De devotionele kwaliteit behoort een weinig richting. Die richting staat haar toe zichzelf te verspreiden. De liefhebbende kwaliteit is net als water. De gerichtheid van water is om zich te verspreiden en op dezelfde manier verspreidt zich de liefhebbende kwaliteit. Maar als iemand niet goed wordt geleid of als hij zichzelf niet kent dan raakt het beperkt in plaats van verdiept. De liefde-kwaliteit dient eerst verdiept te worden voordat ze zich uitspreidt. Als dat niet zo is dan is het over het algemeen zo dat degenen die alle menselijke wezens willen liefhebben uiteindelijk alle menselijke wezens haten omdat ze niet eerst zichzelf voldoende hebben verdiept en zo steeds meer de sterkte van de aantrekkingskracht hebben gemist.

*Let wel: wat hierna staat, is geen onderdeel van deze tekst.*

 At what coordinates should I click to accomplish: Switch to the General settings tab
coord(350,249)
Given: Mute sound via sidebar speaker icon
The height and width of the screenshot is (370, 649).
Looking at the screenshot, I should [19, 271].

De soefi´s hebben derhalve spirituele ontwikkeling beschouwd als de ontwikkeling van het hart. Die omvat het afstemmen van het hart. Afstemmen betekent het veranderen van de toonhoogte van de vibratie. Het afstemmen van het hart betekent het veranderen van de vibraties opdat je een bepaalde toonhoogte kun bereiken die de natuurlijke toonhoogte is. Dan voel je de vreugde en extase van het leven, wat je in staat stelt plezier aan anderen te schenken door alleen al je aanwezigheid omdat je bent afgestemd. Wanneer een instrument op de juiste wijze is afgestemd dan hoef je er geen muziek op te spelen. Alleen al door het aan te raken zul je er een groot magnetisme uit voelen komen. Als een goed-afgestemd instrument dat magnetisme kan hebben, hoe veel groter zal dan niet het magnetisme van het hart zijn dat is afgestemd! Roemi zegt: ´Of je nu een menselijk wezen hebt liefgehad of God, als je voldoende hebt liefgehad zul je uiteindelijk in de aanwezigheid van de opperste Liefde zelf geleid worden´.